About this exercise: Instruction for the entries below: return the part that opens with the line containing "1443x723 pixels." and closes with the line containing "all entries in", exactly, and no pictures.

Data under study:
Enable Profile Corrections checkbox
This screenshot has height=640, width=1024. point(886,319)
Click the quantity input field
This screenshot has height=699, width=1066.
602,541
---
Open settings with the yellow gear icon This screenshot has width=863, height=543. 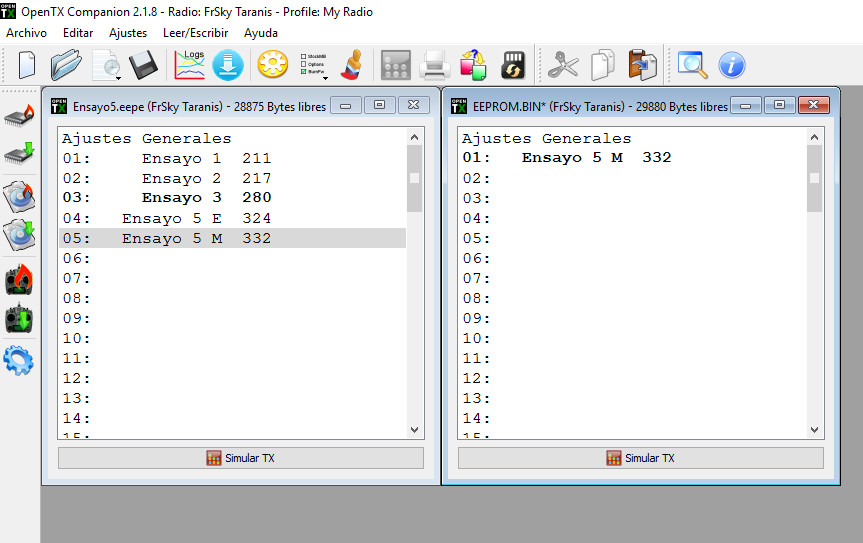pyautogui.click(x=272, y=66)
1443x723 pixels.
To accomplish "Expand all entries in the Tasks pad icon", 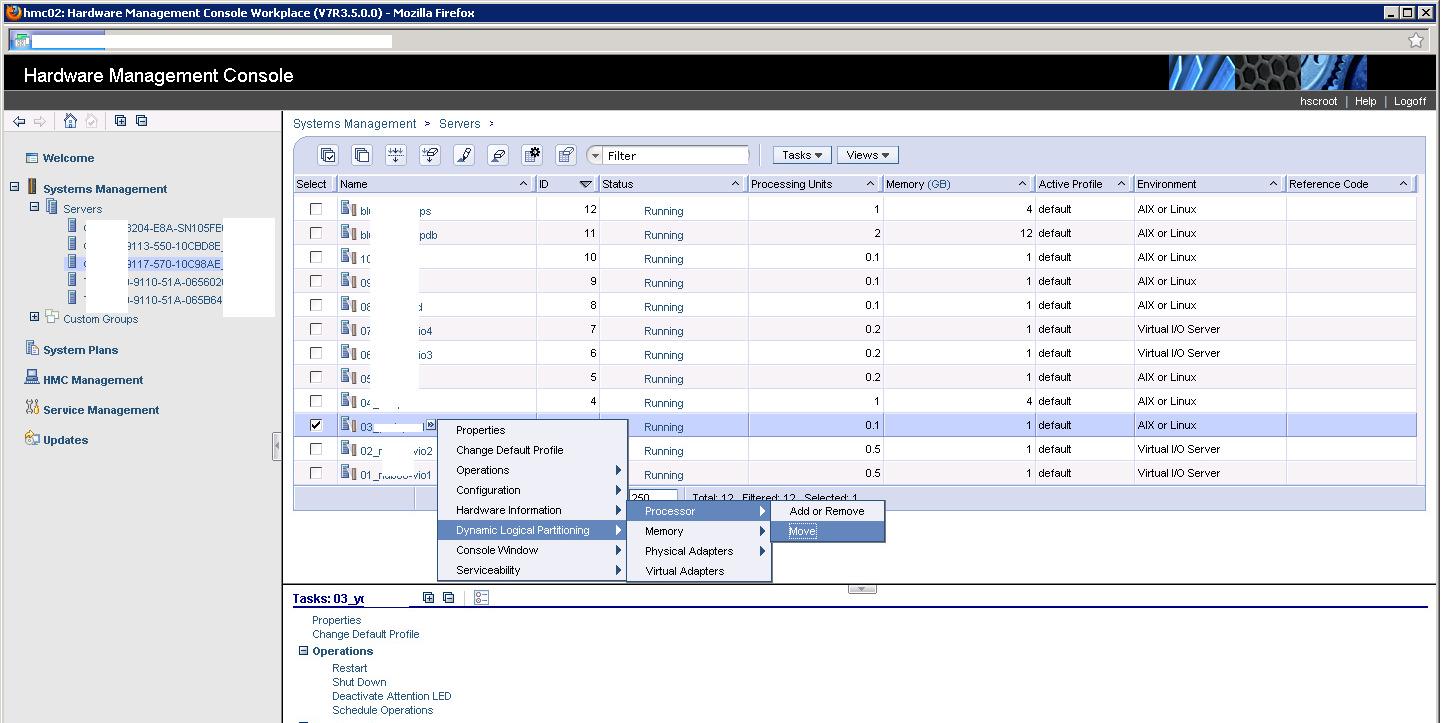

Task answer:
1443x723 pixels.
To accomplish "Expand all entries in the Tasks pad icon", 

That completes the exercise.